### Goal of the exercise:
Output each entry exactly as written.

Saved entries:
━━━━━━

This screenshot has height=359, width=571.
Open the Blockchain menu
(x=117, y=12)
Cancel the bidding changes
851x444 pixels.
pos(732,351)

━━━━━━

### Result of the task:
This screenshot has height=359, width=571.
Open the Blockchain menu
(x=117, y=12)
Cancel the bidding changes
851x444 pixels.
pos(732,351)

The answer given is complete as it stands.